Provided records |
——————————

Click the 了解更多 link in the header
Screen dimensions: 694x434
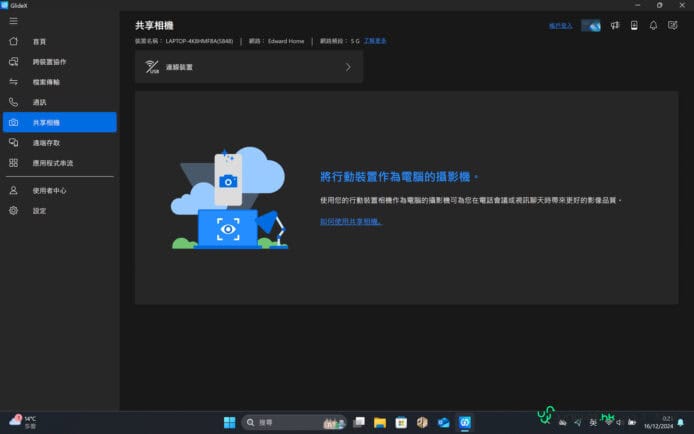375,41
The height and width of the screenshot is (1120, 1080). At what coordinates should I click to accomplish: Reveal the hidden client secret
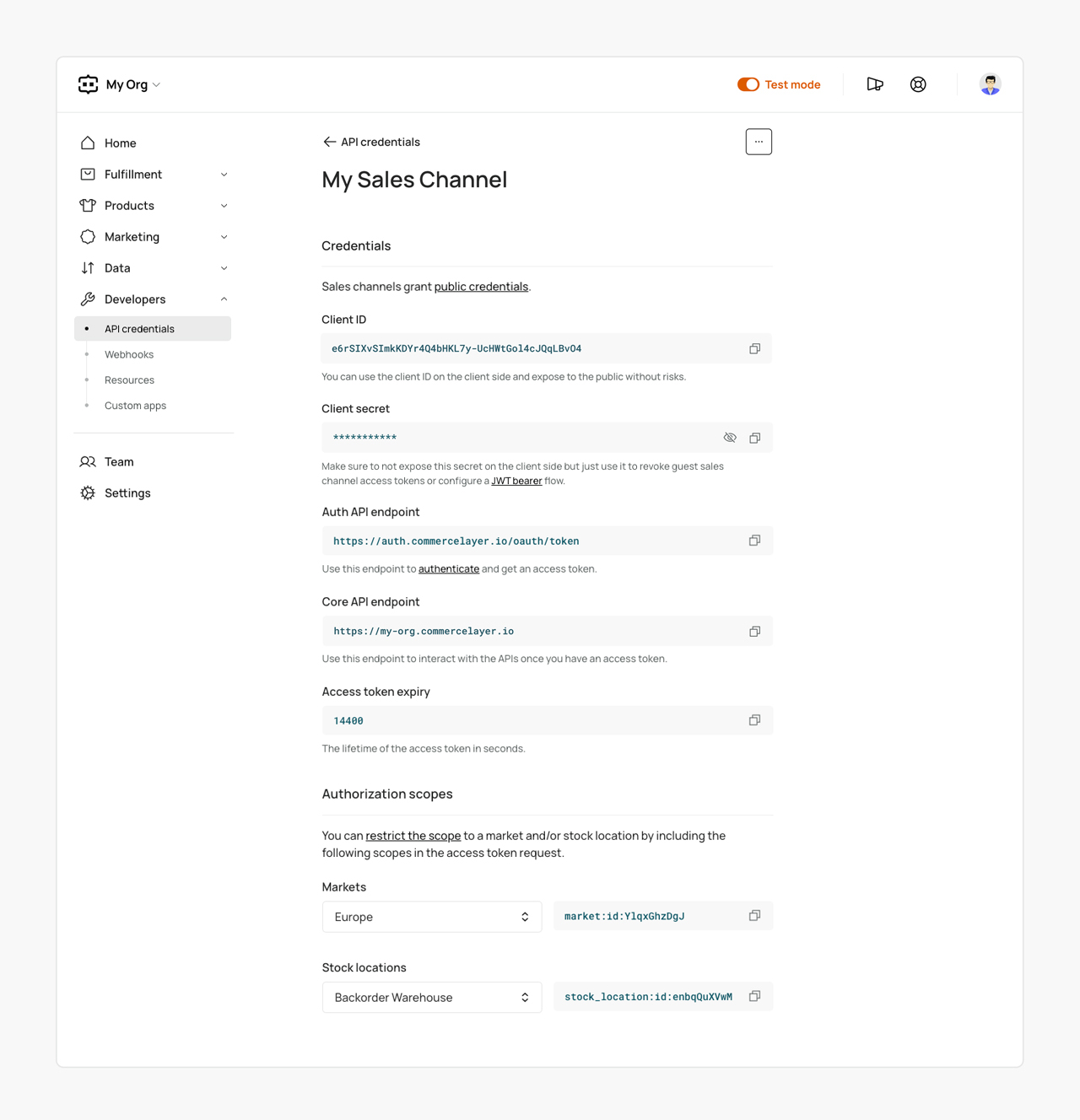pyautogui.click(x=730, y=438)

——————————

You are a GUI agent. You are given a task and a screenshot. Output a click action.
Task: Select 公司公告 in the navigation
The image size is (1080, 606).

——————————

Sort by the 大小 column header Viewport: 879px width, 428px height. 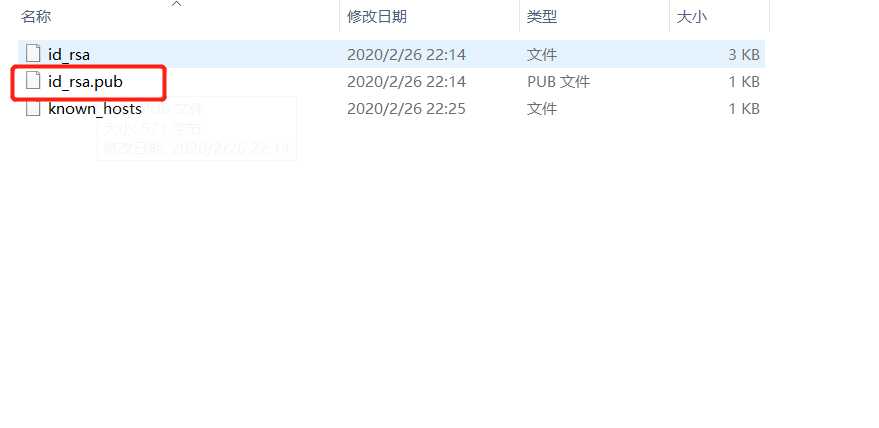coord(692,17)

——————————

Task brief |
Arrange the entries between the line holding "The height and" and the line holding "pyautogui.click(x=730, y=438)", inclusive, as a two-column CSV with the headers instruction and click_target, one row per entry. Put each field in quotes, replace any line breaks with spaces, and omit the pictures.

Result |
instruction,click_target
"The height and width of the screenshot is (1120, 1080). At what coordinates should I click to accomplish: Reveal the hidden client secret","pyautogui.click(x=730, y=438)"